:: Data listing ::

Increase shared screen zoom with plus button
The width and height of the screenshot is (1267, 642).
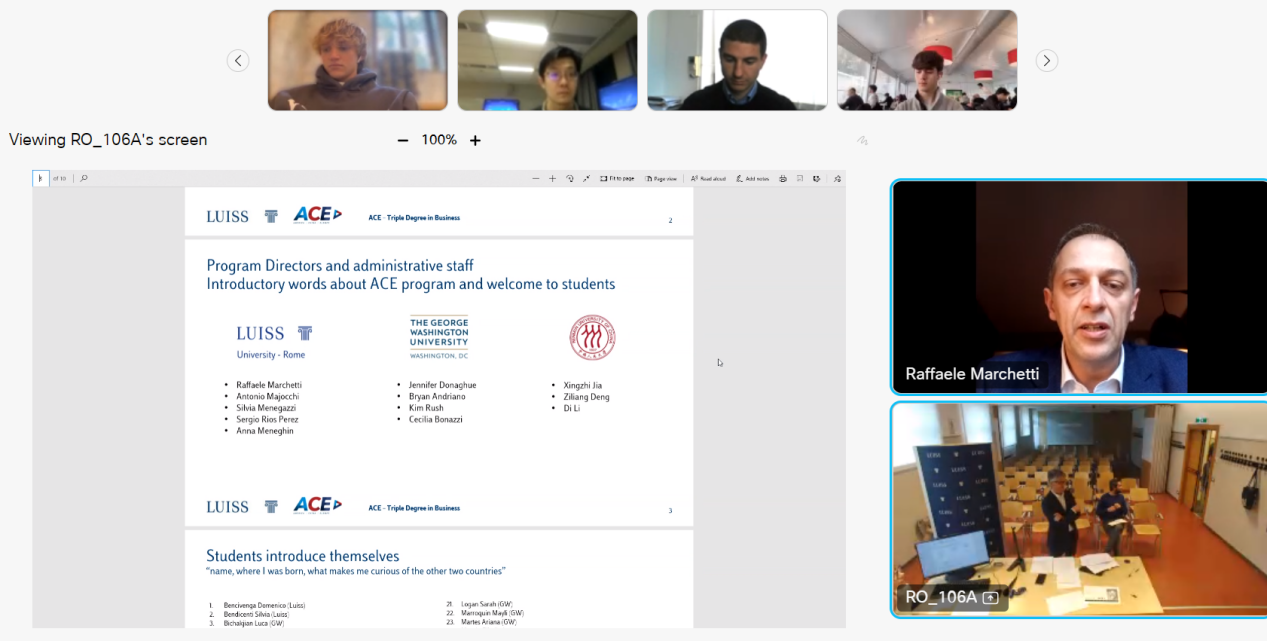[x=475, y=141]
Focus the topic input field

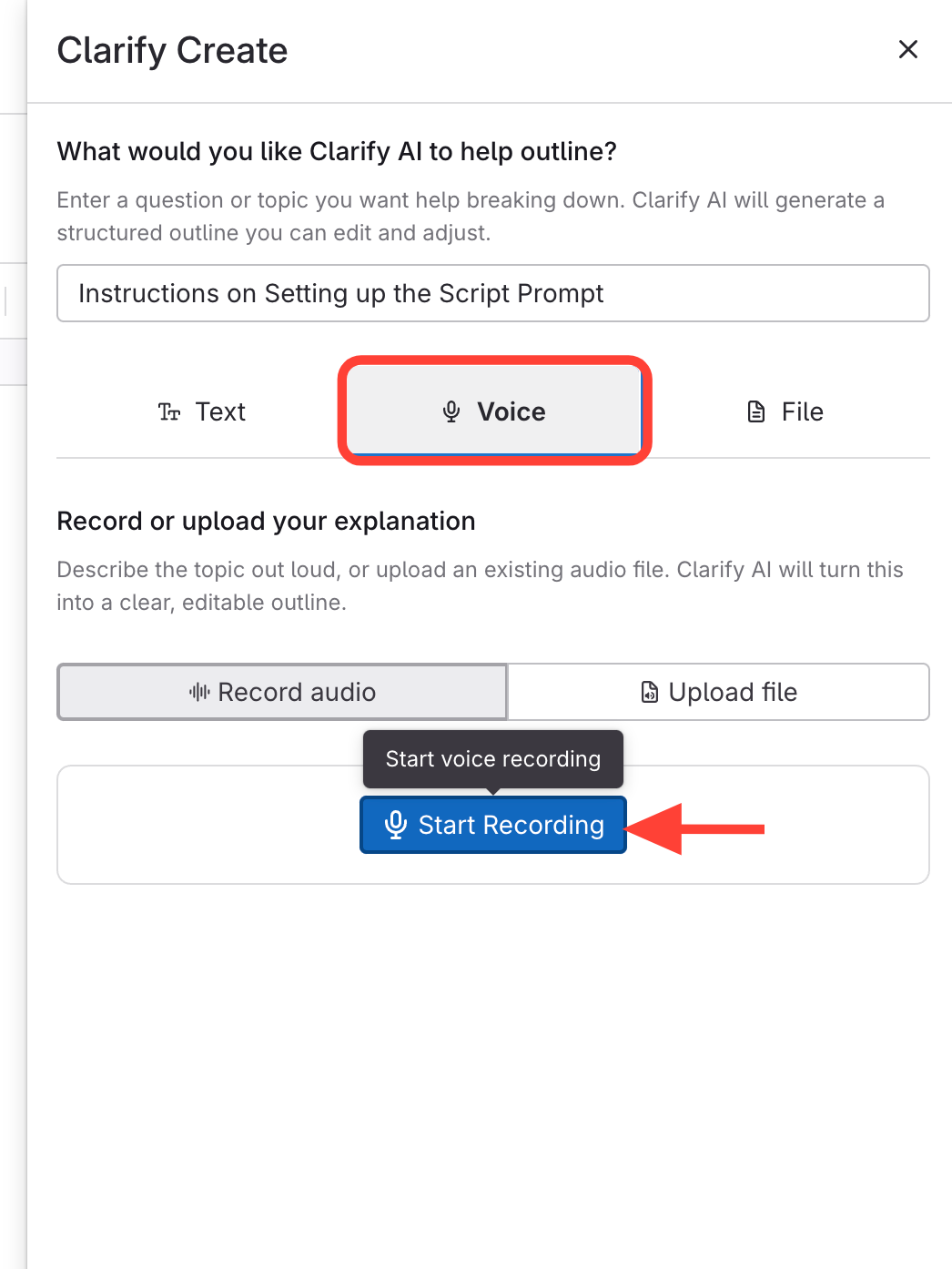(x=492, y=293)
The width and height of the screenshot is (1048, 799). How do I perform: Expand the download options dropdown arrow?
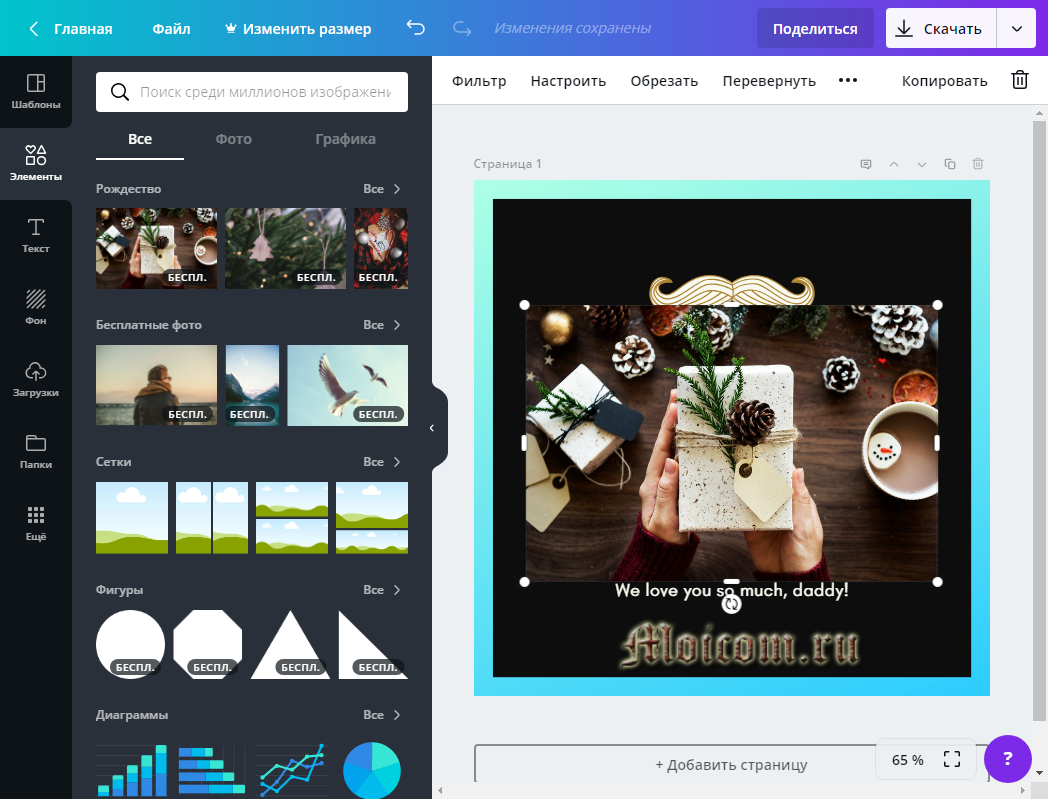click(1016, 29)
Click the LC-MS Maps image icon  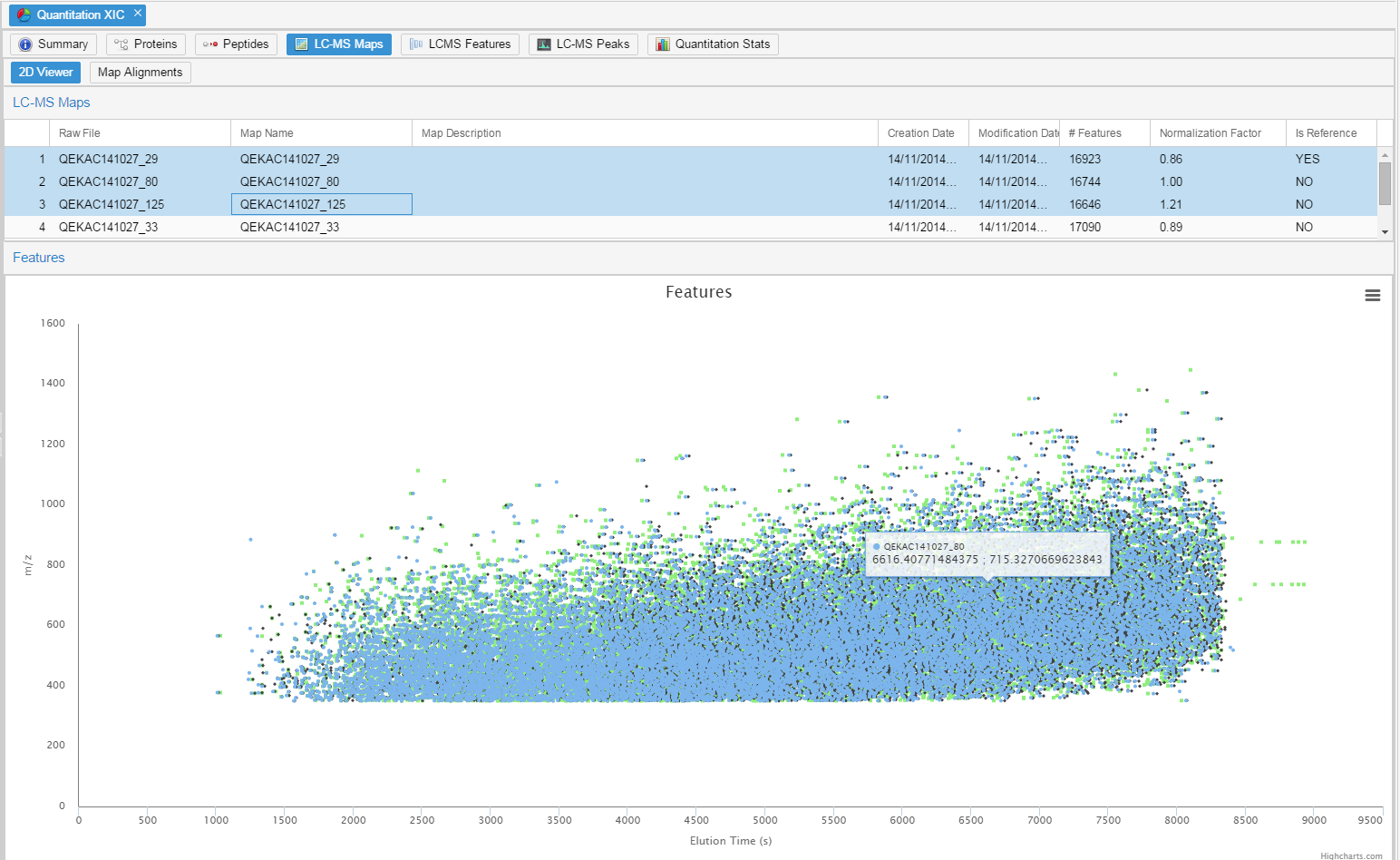coord(302,44)
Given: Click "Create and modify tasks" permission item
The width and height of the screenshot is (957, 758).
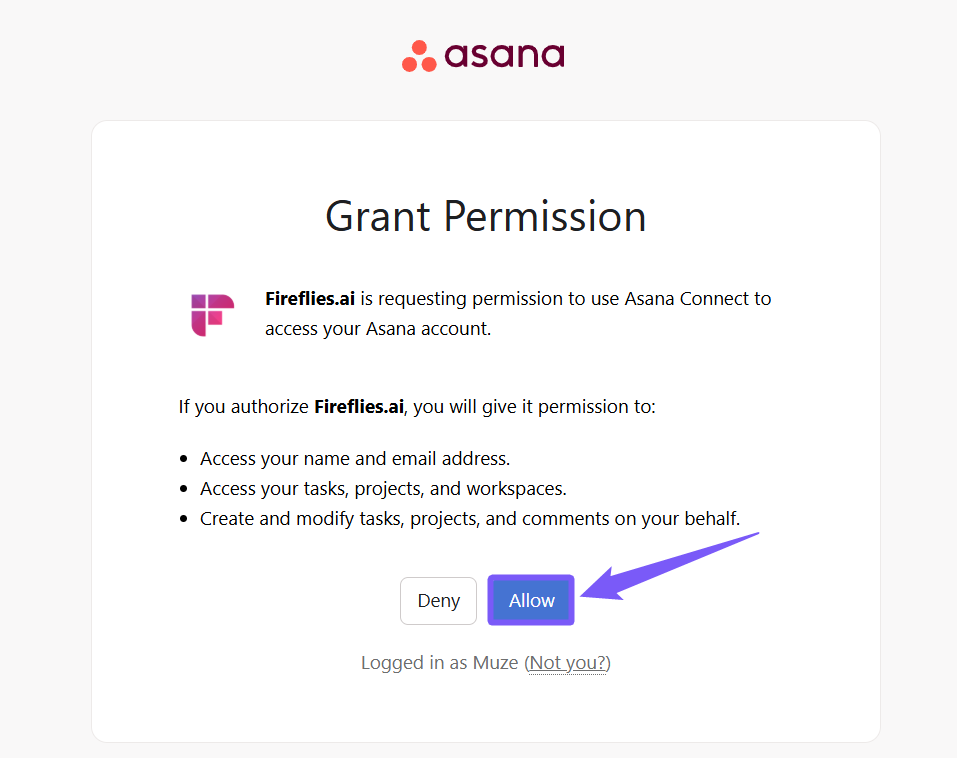Looking at the screenshot, I should click(469, 519).
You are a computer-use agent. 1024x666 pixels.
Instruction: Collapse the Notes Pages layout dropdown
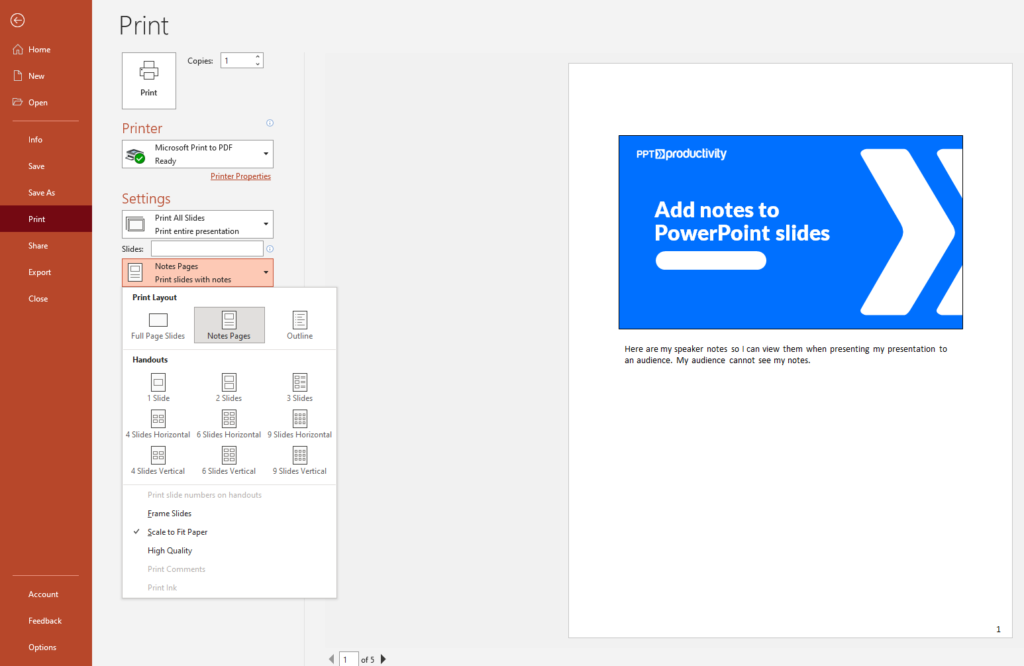197,272
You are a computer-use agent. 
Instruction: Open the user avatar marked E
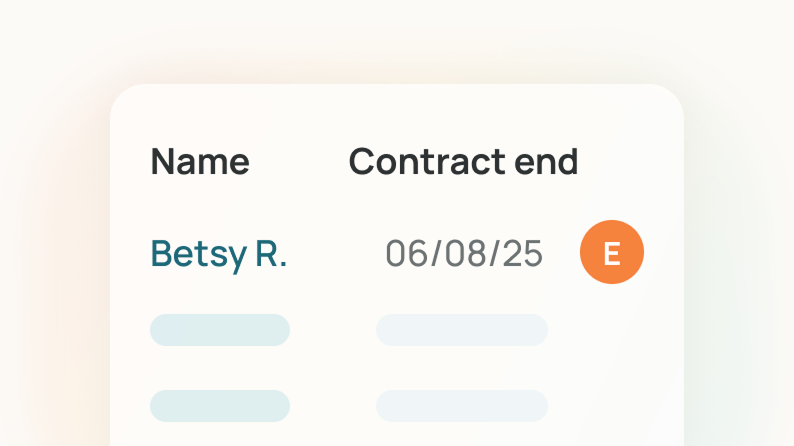tap(612, 253)
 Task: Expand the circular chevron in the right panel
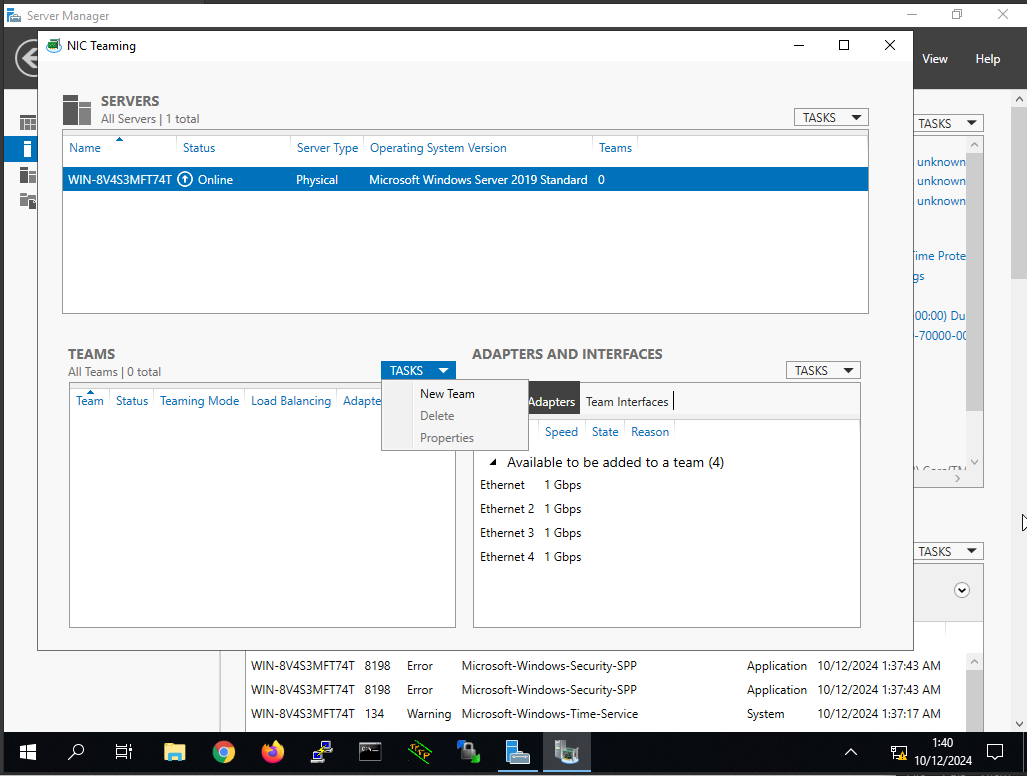(x=962, y=590)
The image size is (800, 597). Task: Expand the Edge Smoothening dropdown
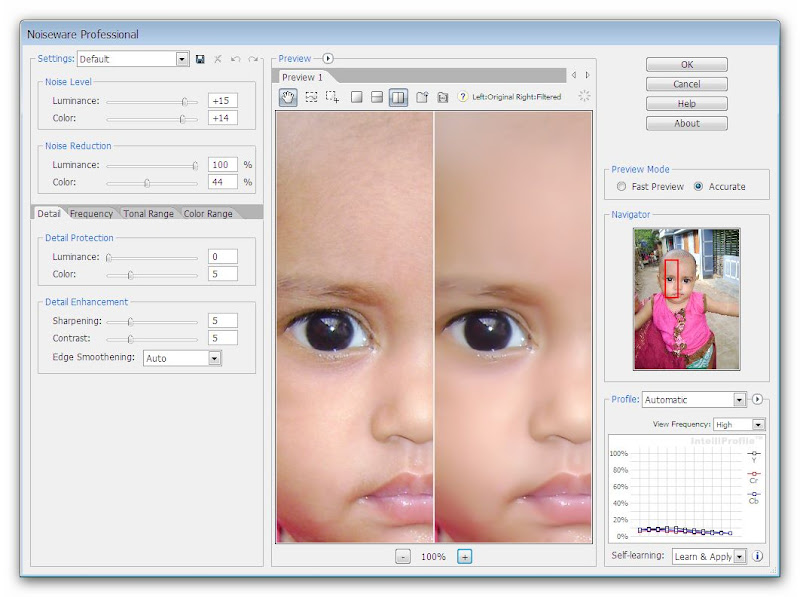tap(214, 358)
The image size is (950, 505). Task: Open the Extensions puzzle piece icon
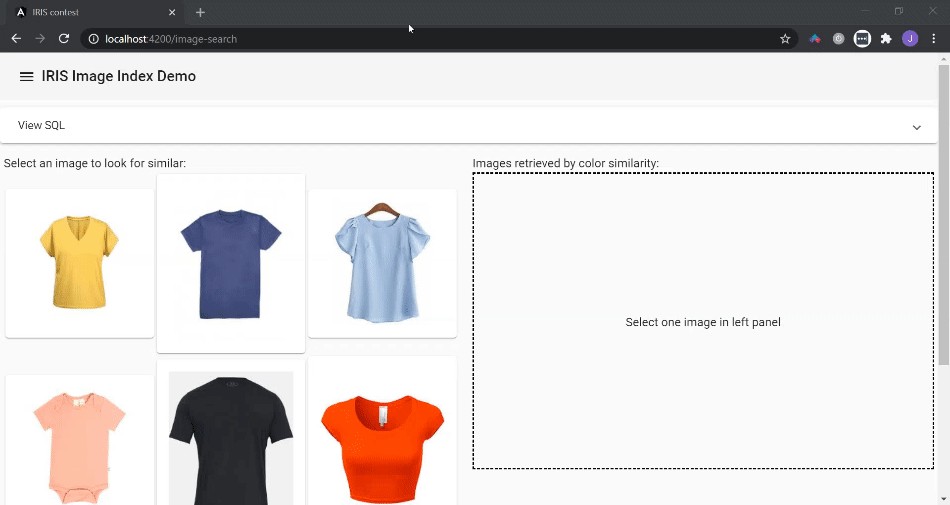[x=886, y=39]
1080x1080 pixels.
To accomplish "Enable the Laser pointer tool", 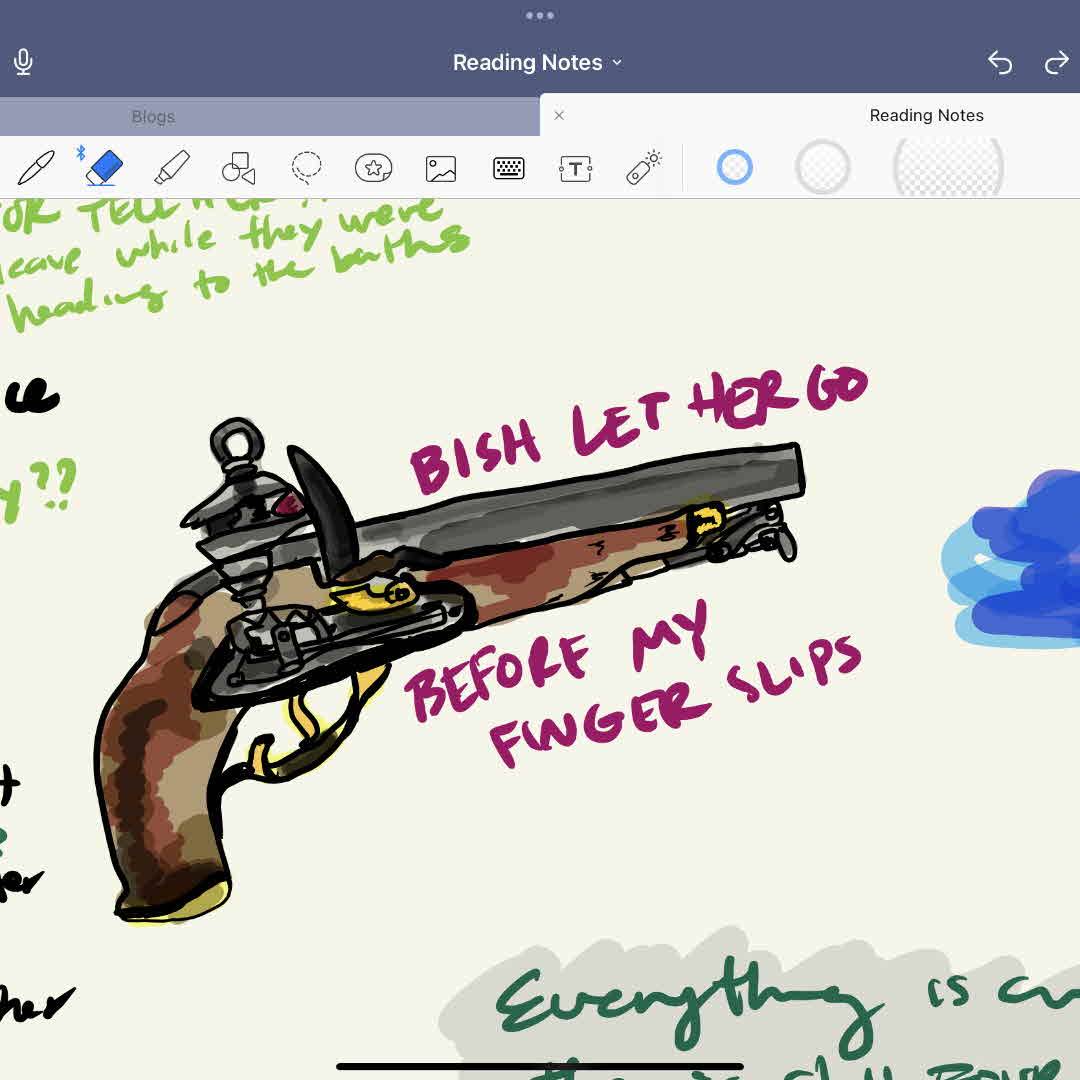I will (644, 168).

:::

- Try it: Across the entries above, how many lines contain the string "agent"? The number alone is the answer.

- Exercise result: 2